John J. "Ski" Sygielski, president of Harrisburg Area Community College in Pennsylvania, and Linnie S. Carter, vice president of college advancement, wrote a chapter about crisis management for the new CASE book Opportunity Knocking: How Community College Presidents Can Lead a New Era of Advancement.

They share the following guiding principles for managing a crisis:

  • "Family" comes first. "Your internal stakeholders should hear about the crisis first," the authors write. "And they definitely should hear about the crisis before the media inform them."
  • Tell your own story. "Do not hesitate to share information about the crisis," they write. "Disclosing the crisis yourself allows you to better control the crisis and messaging, and it builds credibility."
  • Be ready for anything. "Prepare for anything—no matter how big or small the situation is," the authors write. "Being blindsided worsens a crisis, so be vigilant and stay ready."
  • Know that nothing is secret. "Confidentiality and discretion are not as valued today as they once were," they write. "Remember that nothing is a secret, and information may be leaked—even by those you thought you could trust.
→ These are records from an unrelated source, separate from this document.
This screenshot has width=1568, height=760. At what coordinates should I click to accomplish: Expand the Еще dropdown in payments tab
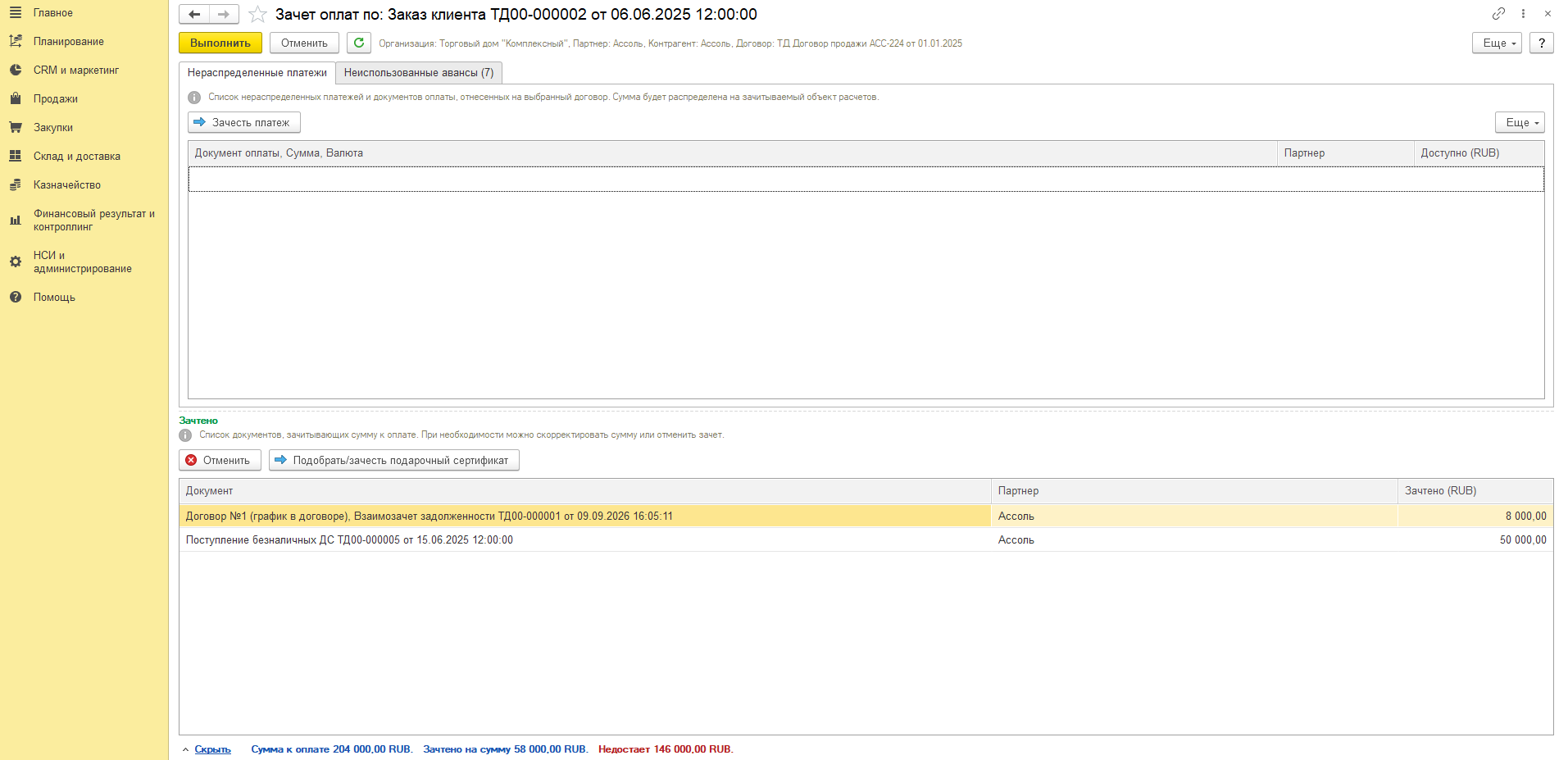(1520, 122)
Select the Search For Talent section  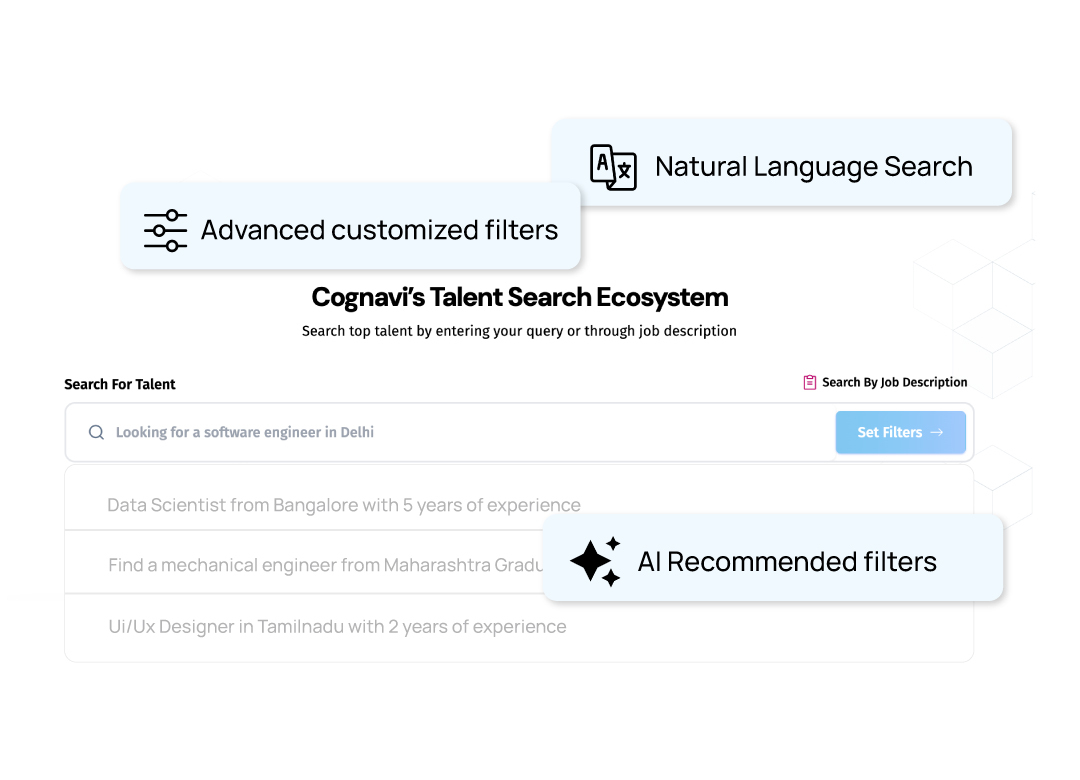[120, 384]
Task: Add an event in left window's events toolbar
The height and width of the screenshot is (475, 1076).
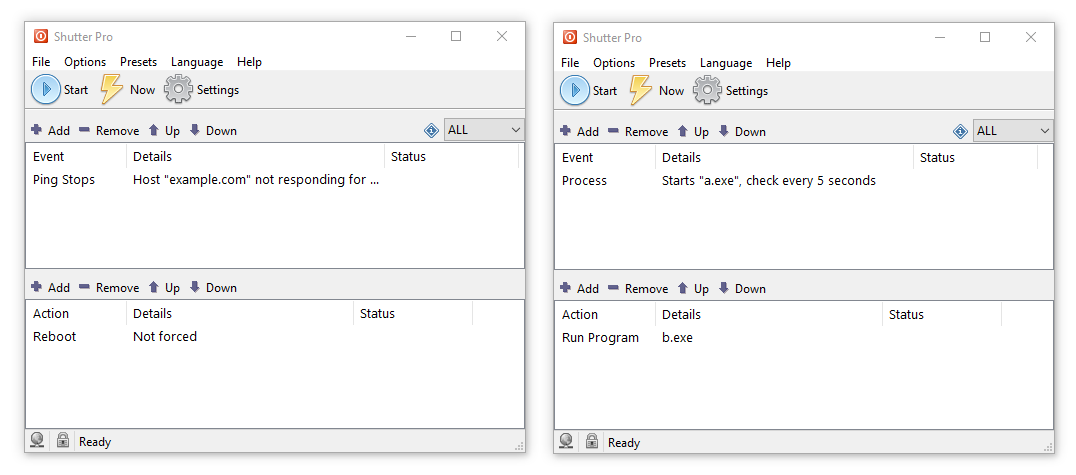Action: point(51,130)
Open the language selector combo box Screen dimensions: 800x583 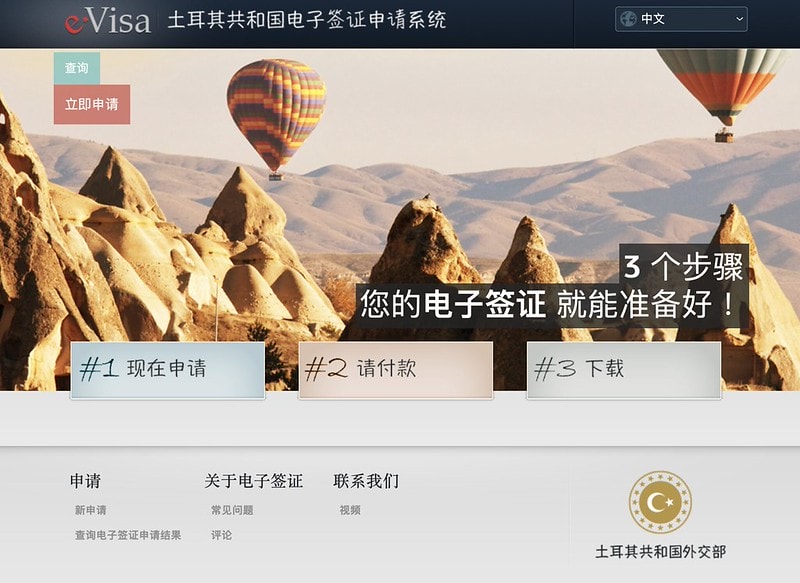click(681, 19)
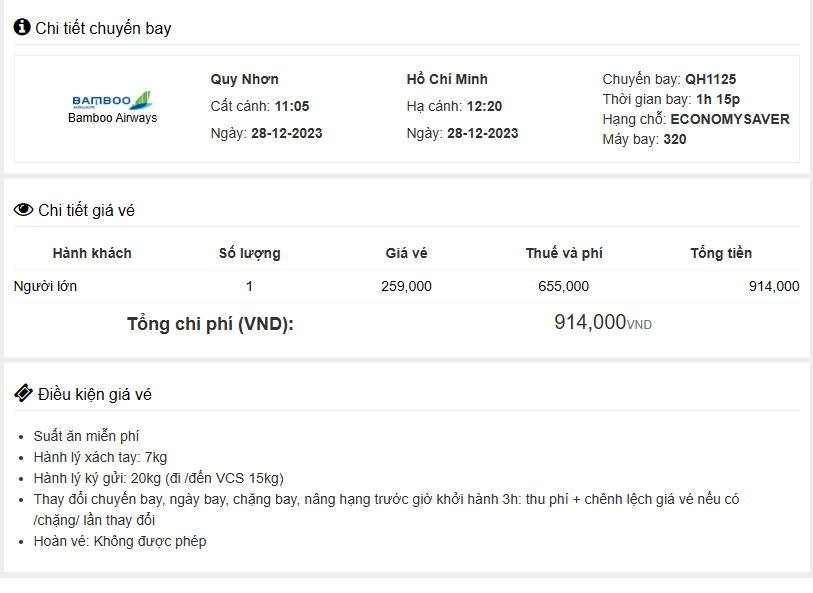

Therefore, be savvy and smart—and even a little cautious—when communicating intimate details about the crisis."
  • Be available 24/7. "Crises are not planned; they have a life of their own," the authors write. "When they occur, organizations need to adopt an all-hands-on-deck philosophy and mentality. All members of the crisis management team must be available every day, all day—for as long as necessary—to ensure the crisis is managed and communicated effectively."
  • Protect your emotional, physical and spiritual health. "Presidents are not superheroes—they are mere mortals," they write. Therefore, protect your emotional, physical and spiritual health. You will be no good to anyone if you do not make your health a top priority. Find healthy strategies to vent and release the stress. A supportive significant other, a close friend, a good book or movie, exercise, a vacation—these are all viable options for recalibrating after managing a crisis."

This article is from the June 2015 issue of the Community College Advancement News.